§ **DOCUMENT TEXT**
..............................

Note my bolding – this is a classic cop-out which could mean anything they want. As for reducing the amount of new legislation, a quick scan at the Legislation.Gov website would suggest otherwise:
Thanks to Captain Ranty for uncovering that.
Reading through the list above, it’s difficult to pick one promise they’ve carried out. But we should know better than to believe anything a politician says.
Back to my conspiracy theories – I know all about Proxy servers and VPN’s (although I’ve yet to go down the VPN route), but even those who do are not entirely safe. As many comments on the second article discuss, these methods just mark you out as “suspicious” to the authorities. Also note that encrypting your information is no use – refusal to disclose the password/key when asked leads to an automatic jail sentence. I found that link on this site, which is run by Rick Falkvinge, a founder member of the Pirate Party. They are facing a court battle for hosting their own proxy to The Pirate Bay, a well known indexing site used by many for “sharing” all sorts of material. Whilst there is little doubt that much P2P downloading is of questionable legality, particularly as regards copyright, some of it is not, and the UK court ordered block, which the proxy is designed to circumvent, has meant that an offshoot listing perfectly legal content has also been affected. This has now been unblocked after a major protest.
As noted in that story we now have a situation where private industry is calling the shots, and censoring UK web access, so it really doesn’t matter if government is whiter than white – a creeping malaise is undermining our freedoms. Oh, and don’t think “It won’t happen to me, because I’m overseas” – another story that you won’t have seen in the MSM concerns the actions of the Finnish police recently, when they raided the home of a 9 year old girl, and confiscated her laptop.

..............................

§ **GIVEN MATERIAL**
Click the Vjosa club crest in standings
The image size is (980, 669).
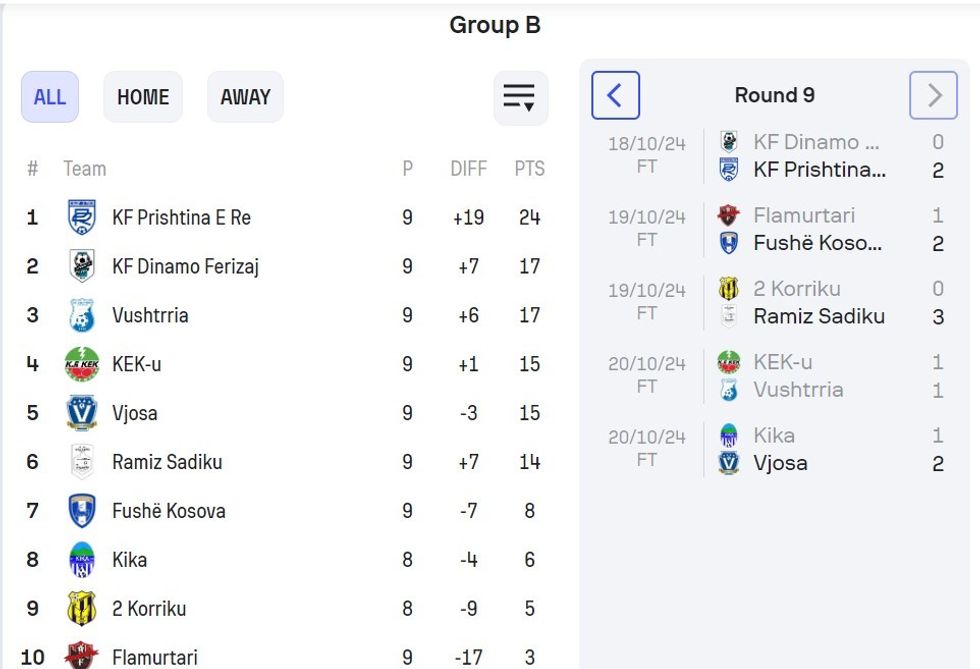click(82, 413)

..............................

§ **ASSIGNMENT**
Translate this sentence from the text on political promises and online freedoms into French: "But we should know better than to believe anything a politician says."

§ **ANSWER BELOW**
Mais nous devrions savoir qu'il ne faut rien croire de ce que dit un homme politique.